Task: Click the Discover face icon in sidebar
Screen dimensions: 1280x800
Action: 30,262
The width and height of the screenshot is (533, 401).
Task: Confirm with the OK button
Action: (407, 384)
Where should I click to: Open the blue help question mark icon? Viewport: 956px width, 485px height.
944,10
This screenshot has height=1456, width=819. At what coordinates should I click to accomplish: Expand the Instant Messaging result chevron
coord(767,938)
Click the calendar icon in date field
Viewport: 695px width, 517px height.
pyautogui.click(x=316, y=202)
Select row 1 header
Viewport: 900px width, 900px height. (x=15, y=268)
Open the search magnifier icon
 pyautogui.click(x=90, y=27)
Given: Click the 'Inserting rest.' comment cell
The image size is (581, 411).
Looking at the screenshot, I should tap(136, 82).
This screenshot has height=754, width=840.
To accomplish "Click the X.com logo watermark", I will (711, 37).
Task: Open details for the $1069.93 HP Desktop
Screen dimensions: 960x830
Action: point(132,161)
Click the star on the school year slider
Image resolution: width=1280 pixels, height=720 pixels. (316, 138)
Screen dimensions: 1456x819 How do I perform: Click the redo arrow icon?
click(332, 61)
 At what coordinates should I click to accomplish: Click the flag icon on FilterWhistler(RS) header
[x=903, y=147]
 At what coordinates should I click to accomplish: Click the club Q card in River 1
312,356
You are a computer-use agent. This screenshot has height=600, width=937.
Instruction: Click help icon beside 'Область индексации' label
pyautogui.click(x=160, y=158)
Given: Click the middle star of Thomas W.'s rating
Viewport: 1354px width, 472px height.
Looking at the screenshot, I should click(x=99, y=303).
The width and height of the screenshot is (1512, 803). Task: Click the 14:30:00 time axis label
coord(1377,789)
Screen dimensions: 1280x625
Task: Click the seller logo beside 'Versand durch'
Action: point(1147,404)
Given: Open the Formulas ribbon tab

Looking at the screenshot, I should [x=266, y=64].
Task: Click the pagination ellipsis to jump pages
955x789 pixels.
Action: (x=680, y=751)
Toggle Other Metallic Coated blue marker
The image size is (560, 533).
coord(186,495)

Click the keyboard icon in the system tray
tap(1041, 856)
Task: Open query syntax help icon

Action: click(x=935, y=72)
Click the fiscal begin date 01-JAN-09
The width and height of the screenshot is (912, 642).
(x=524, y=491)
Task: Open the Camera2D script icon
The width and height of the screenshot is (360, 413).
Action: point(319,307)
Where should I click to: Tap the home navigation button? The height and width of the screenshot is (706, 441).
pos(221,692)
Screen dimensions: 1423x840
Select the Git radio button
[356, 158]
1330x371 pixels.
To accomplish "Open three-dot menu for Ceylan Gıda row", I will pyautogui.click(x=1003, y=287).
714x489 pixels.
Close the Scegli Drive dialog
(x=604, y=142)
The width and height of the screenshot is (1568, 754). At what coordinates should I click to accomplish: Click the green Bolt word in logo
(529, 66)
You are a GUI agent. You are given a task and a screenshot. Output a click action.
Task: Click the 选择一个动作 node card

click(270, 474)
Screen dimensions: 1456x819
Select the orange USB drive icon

» What is expected: Could you show every line of the listing that holds the string "will"?

» Response to the task:
To accomplish "Click the X.com logo watermark", I will (711, 37).
To accomplish "Open three-dot menu for Ceylan Gıda row", I will pyautogui.click(x=1003, y=287).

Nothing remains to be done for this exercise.